It looks grim but main investors are sticking with Saab
A spokesperson for Pang Da, one of Saab Automobile's Chinese partners, says in an interview with Bloomberg News that they stick to an agreement made with Saab’s owner Swedish Automobile (previously known as Spyker Cars). Saab’s problems with discontinued production, trouble with suppliers and lately also default payments and delayed salary payments changes nothing.

“There’s no change to our previous plan,” Wang Yin, board secretary of Pang Da, said in a phone interview. “Saab is having temporary financial difficulties and the problem isn’t fundamental.” Pang Da, which is based in the city of Tangshan in northern China, has paid 45 million euros ($64 million) for Saab cars that are to be delivered in the fall and plans to invest 109 million euros for a 24% stake in Zeewolde, Netherlands-based Swedish Automobile, which was previously known as Spyker Cars NV.

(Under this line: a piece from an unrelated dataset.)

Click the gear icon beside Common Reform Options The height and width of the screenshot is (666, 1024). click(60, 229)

Saab and Swedish Automobile are in talks with various parties to raise cash short term, the company said yesterday in a statement. The options include the sale and lease-back of the factory in Trollhättan, Sweden. The 2nd quarter infusion of capital from EIB of close to 30 millien EURO was held back due to SAAB's issues with its suppliers, according to observers. Also, the investment by Russian oligarch Antonov, which was approved by the Swedish National Debt Office, has yet to be approved by the EIB. Some Chinese observers are not optimistic about the Pang Da - SAAB deal, according to the Bloomberg article: “The Saab deal isn’t seen as a promising one by industry observers given the potential risks,” said Fang Ju, an analyst with China Minzu Securities Co. in Beijing. “There’s little chance for the deal to be approved by Chinese government given the crowded status of local auto manufacturing.” Pang Da, which raised 6.3 billion yuan ($973 million) in April in an initial public offering in Shanghai, sells 20 car brands including vehicles from Toyota Motor Corp. and Volkswagen AG (VOW)’s Audi division.